On 16/01/21 19:04, E. Madison Bray wrote:
> On Fri, Jan 15, 2021 at 5:55 PM Alberto <alberto.manfreda at pi.infn.it> wrote:
>> Hi,
>>
>> despite I have been using astropy.io for a few years now, this is my first message to the list (which speaks highly of the quality of the module and of the documentation - great job, really!). Recently, however, I found myself stuck doing an apparently simple task. I have a FITS file containing a bunch of binary HDU tables, which I open with the:
>>
>> hdu_list = open_event_file('file_path')
>>
>> command. I need to add a new column to one of the HDU tables, then write the entire hdu_list to a different file location.
>>
>> What is the simplest way to do this? The methods for adding columns that I found in the online FAQs work for Table objects, but what I can get from my hdu_list is a BinTableHDU object, which doesn't support dictionary-like assignment or the add_column() method. I know I can get a Table object from the hdu_list like this:
>>
>> table = Table(hdu_list[1].data)
>>
>> but this is a copy, so the changes to the table does not apply to the original hdu_list.
>>
>> Any help is appreciated.
> Hi Alberto,
>
> The `data` arrays accessible on the HDU objects are basically Numpy
> structured arrays, so techniques and utilities for adding a column to
> a structured array apply here, though unfortunately it's not as easy
> as one would like.  Fortunately, newer versions of Numpy have added a
> few utility functions for this; in this case in particular
> numpy.lib.recfunctions.append_fields:
> https://numpy.org/doc/stable/user/basics.rec.html#numpy.lib.recfunctions.append_fields
>
> So you should be able to add a column like:
>
>>>> from numpy.lib.recfunctions import append_fields
>>>> hdu = hdu_list[1]
>>>> hdu.data = append_fields(hdu.data, 'NAME_OF_COLUMN', column_data, usemask=False)

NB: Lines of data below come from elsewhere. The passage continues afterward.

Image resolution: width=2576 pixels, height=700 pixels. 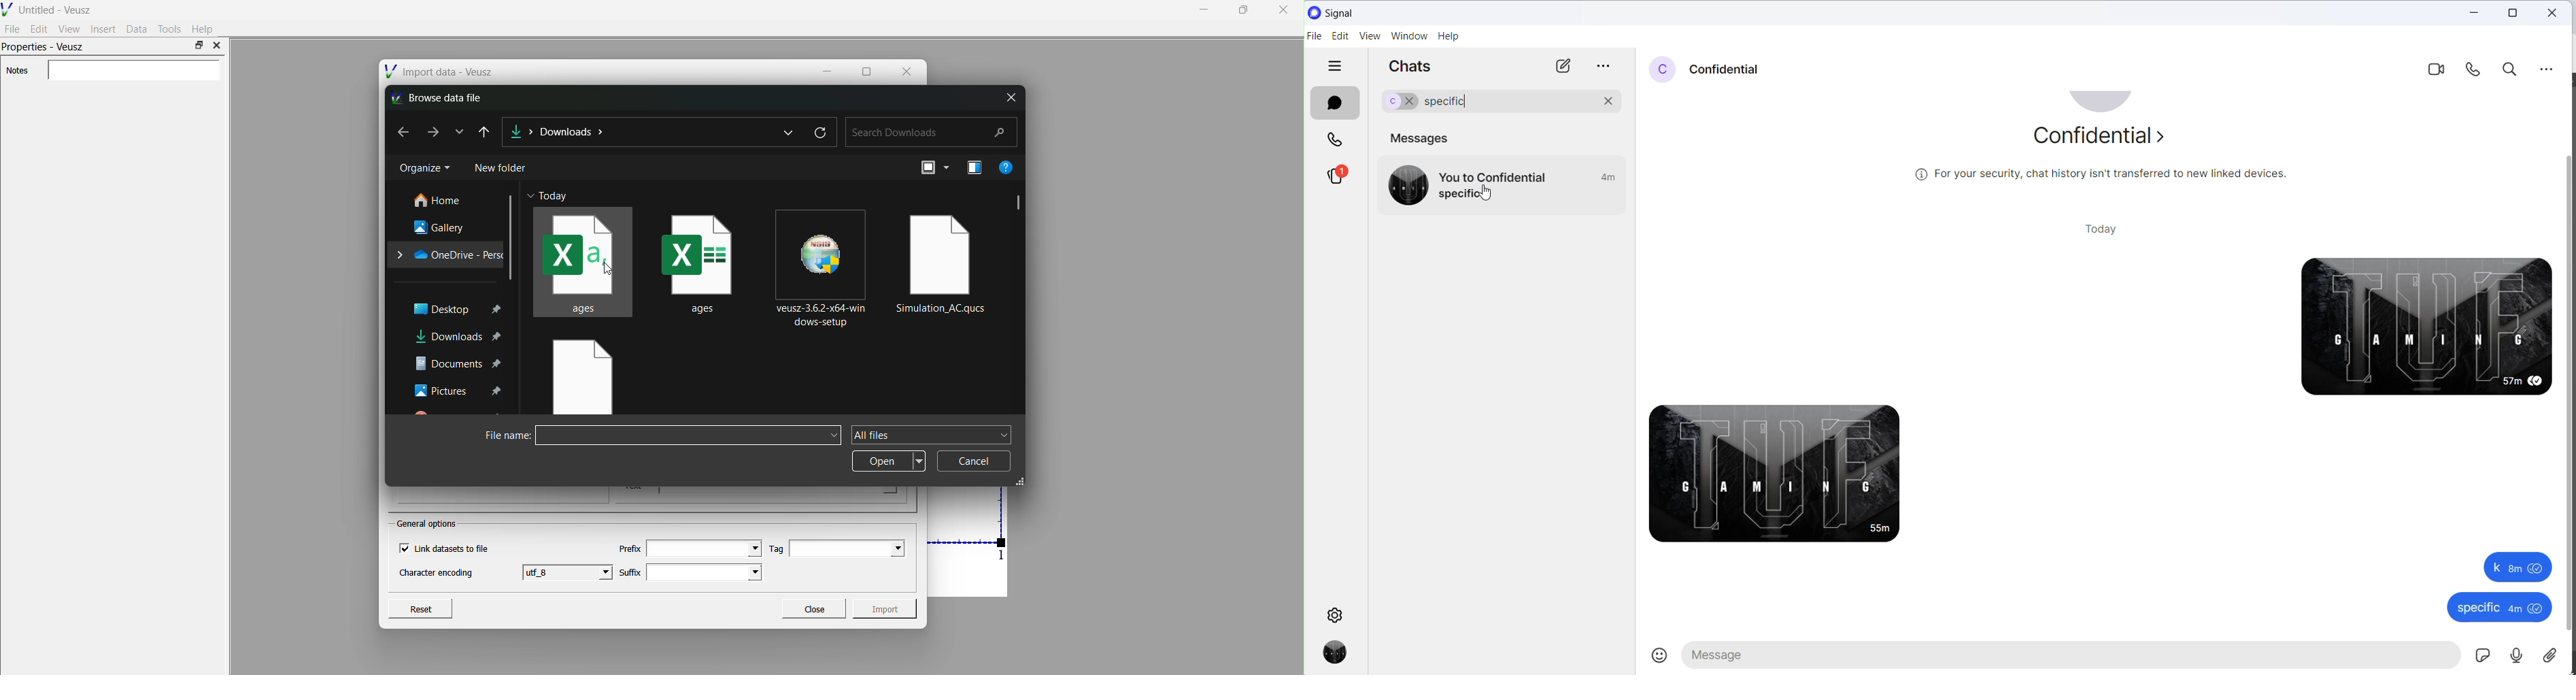 I want to click on profile picture, so click(x=1407, y=184).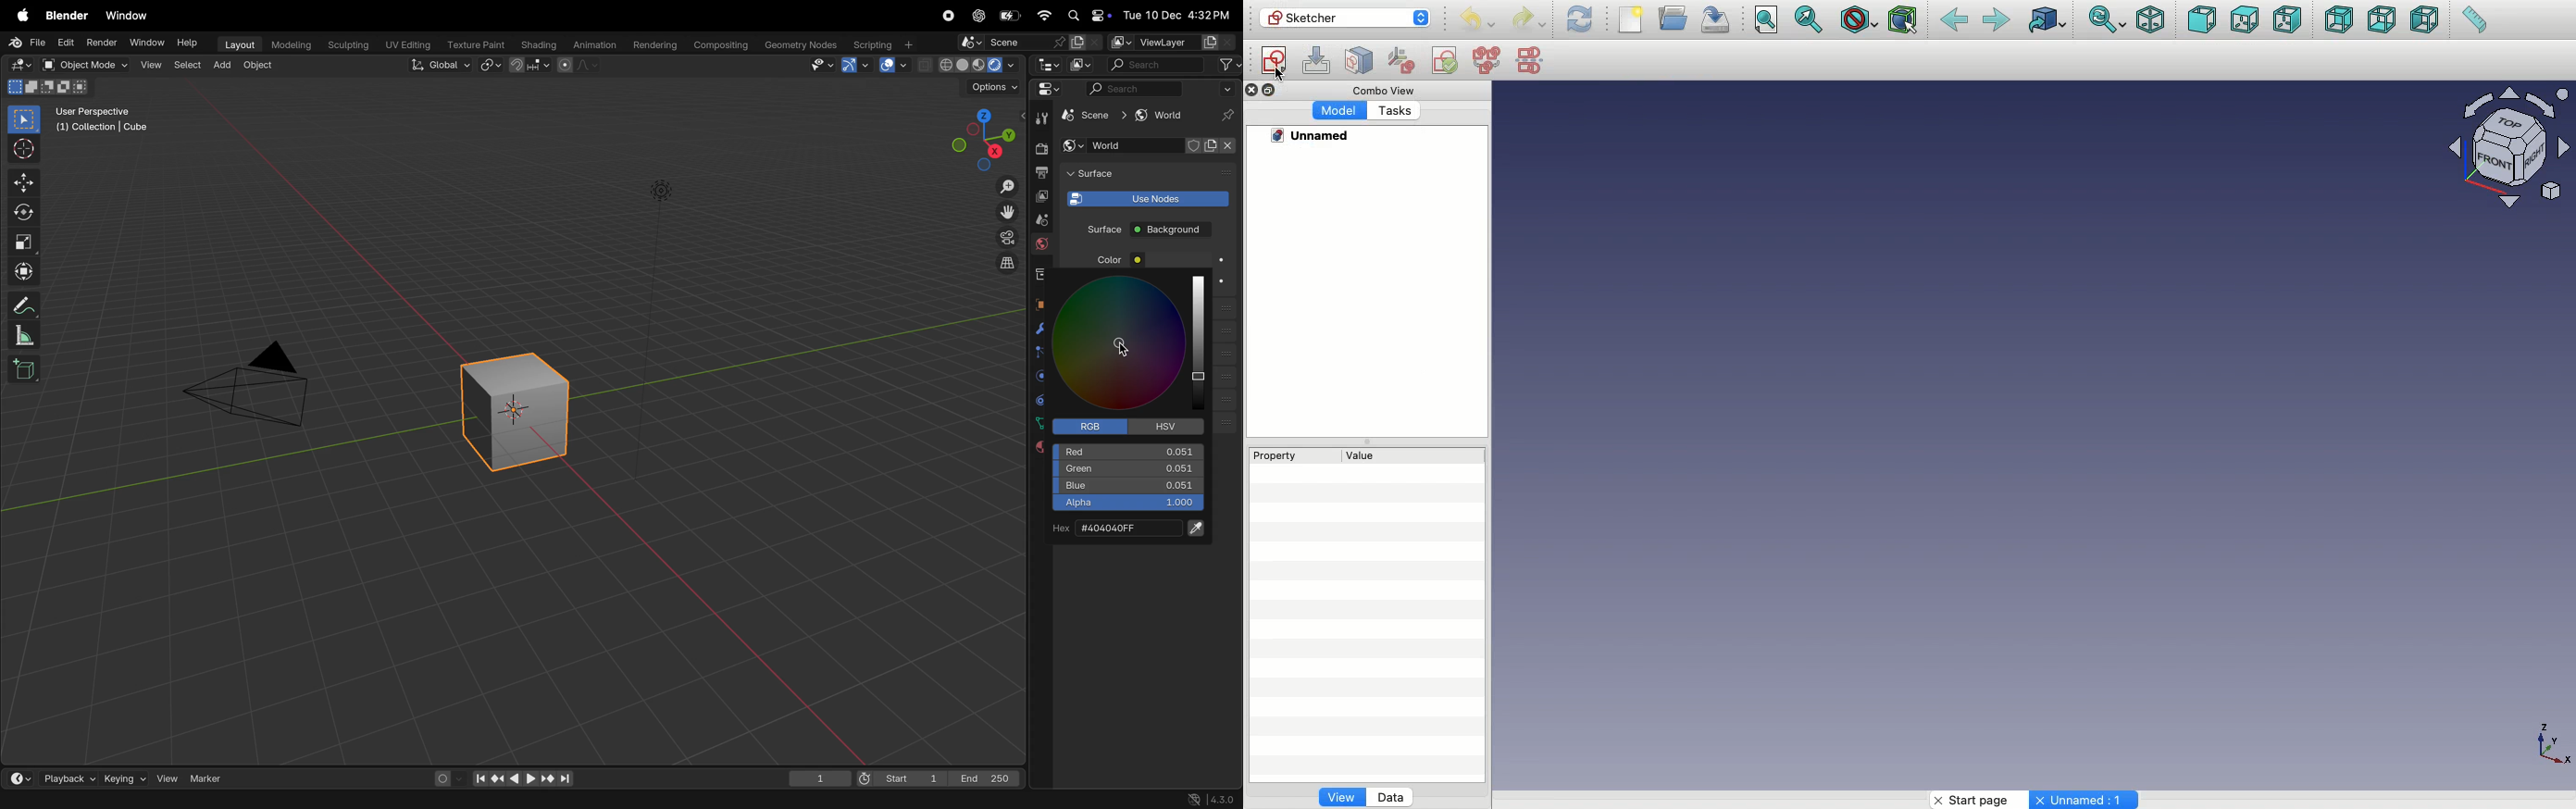 This screenshot has width=2576, height=812. I want to click on Value, so click(1355, 457). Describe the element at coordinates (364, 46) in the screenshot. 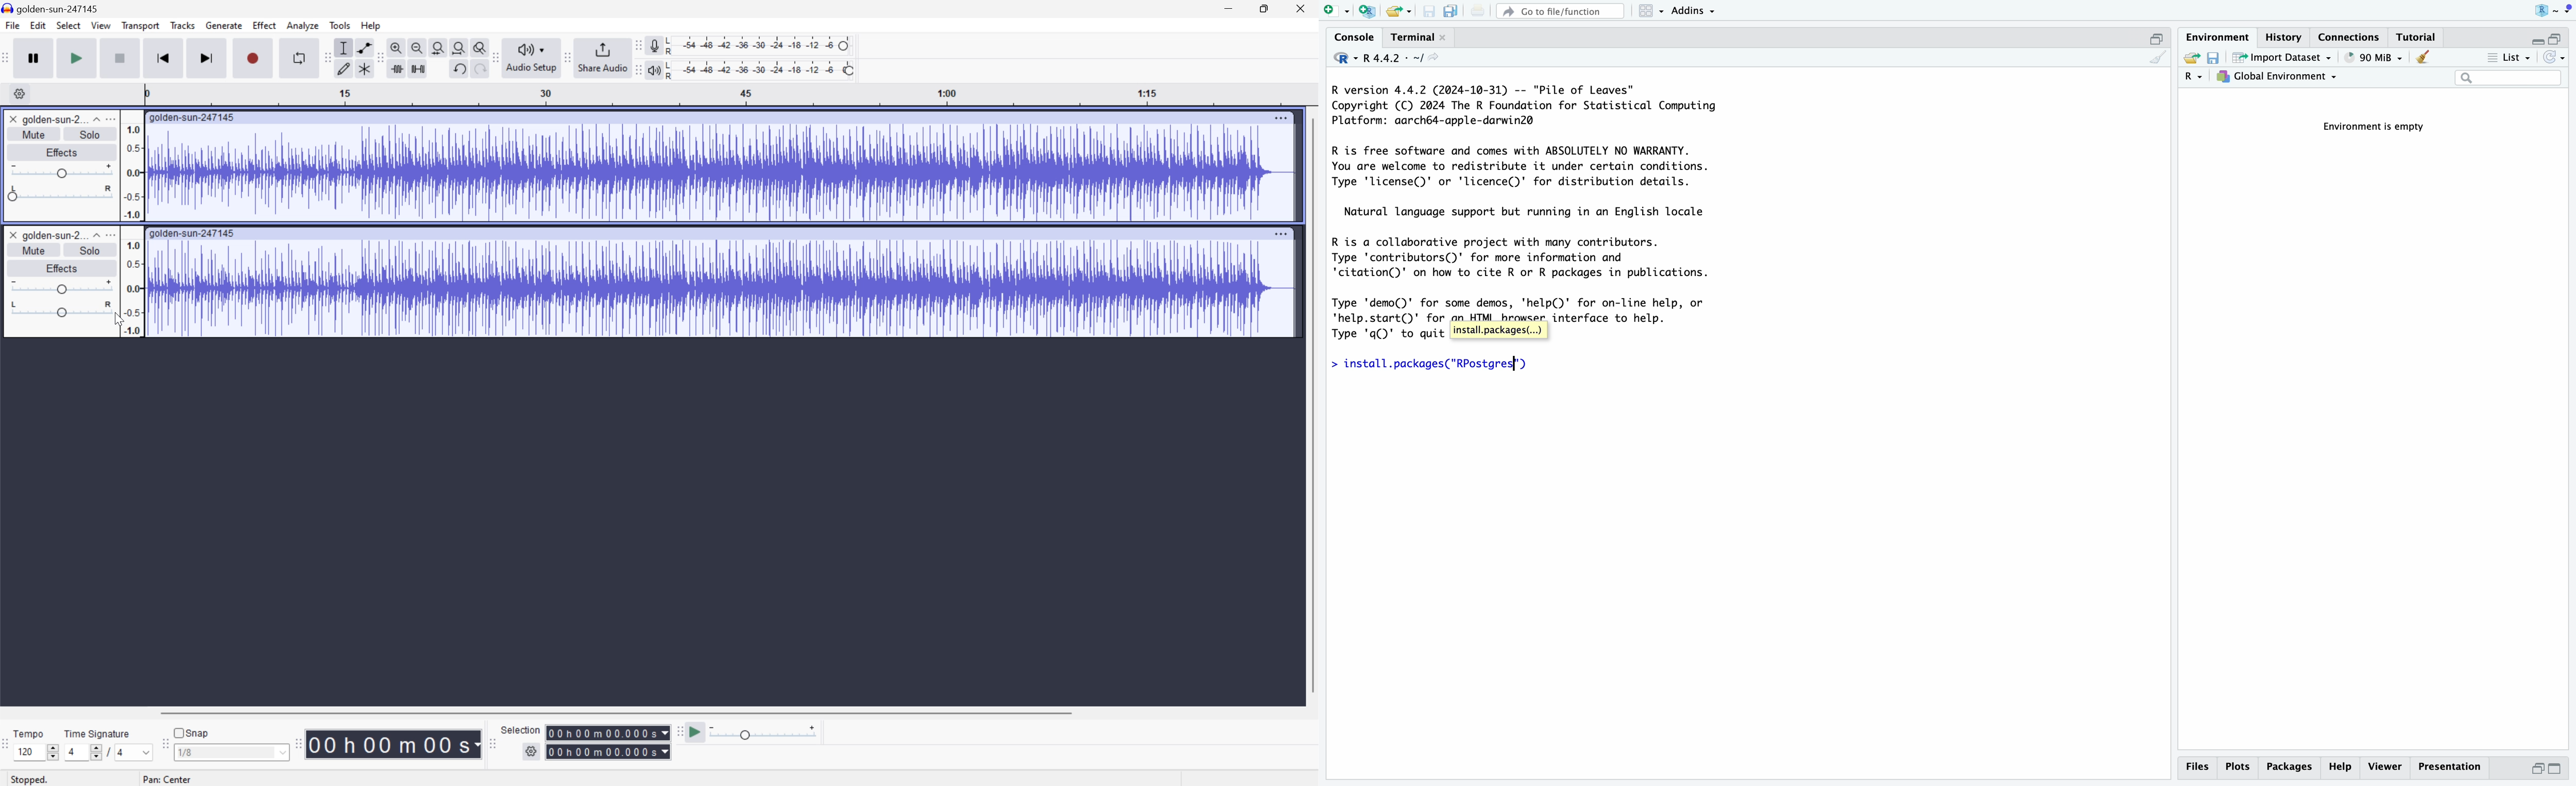

I see `Envelope tool` at that location. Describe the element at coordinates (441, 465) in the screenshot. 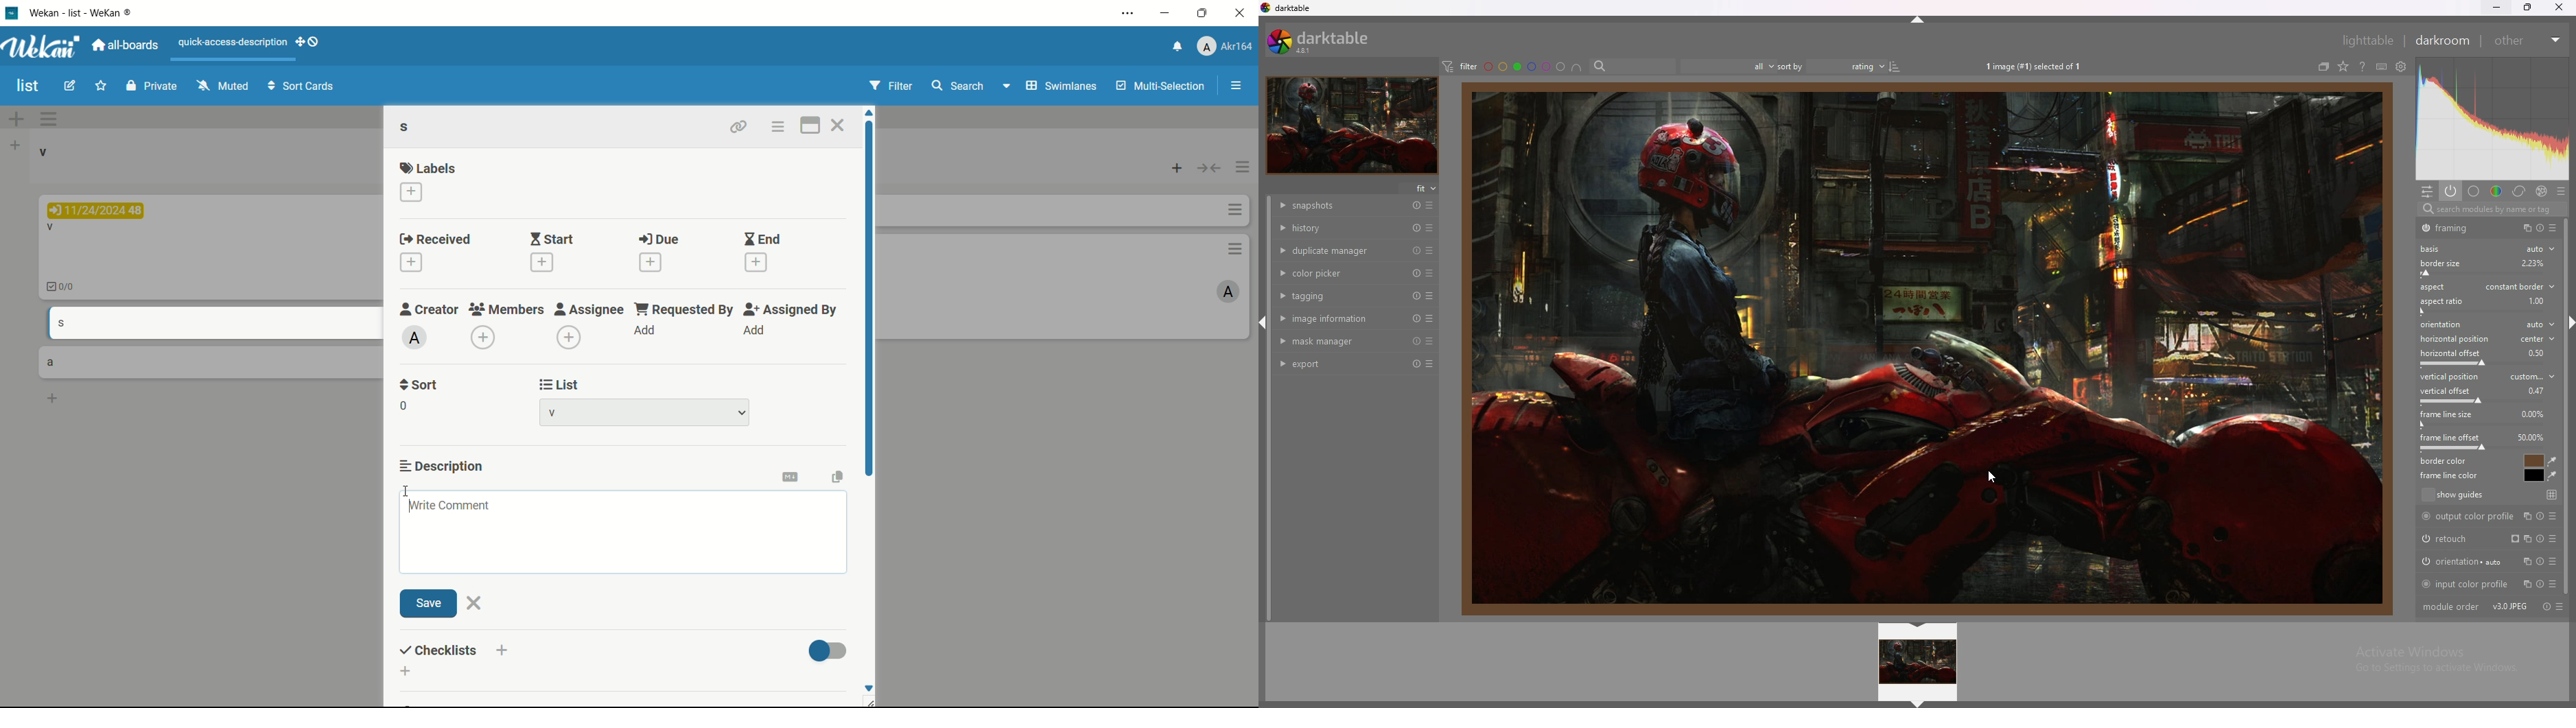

> I tested that this works (it's a bit annoying that it returns a masked
> array by default so you need to give usemask=False) for this to work.
>
> In principle you should also be able to use Table.add_column with the
> Table class as you mentioned.  Then you can do:
>
>>>> hdul_list[1].data = table.as_array()
> Unfortunately this has a bug related to string columns that I just
> discovered in testing this.
>
> I'm sorry that even now this is not as easy to do as it should be.
> For the most part the Table class has obviated the need for anything
> like this in the "lower-level" interface, but I agree it's not obvious
> how to do if you want to manipulate existing FITS files.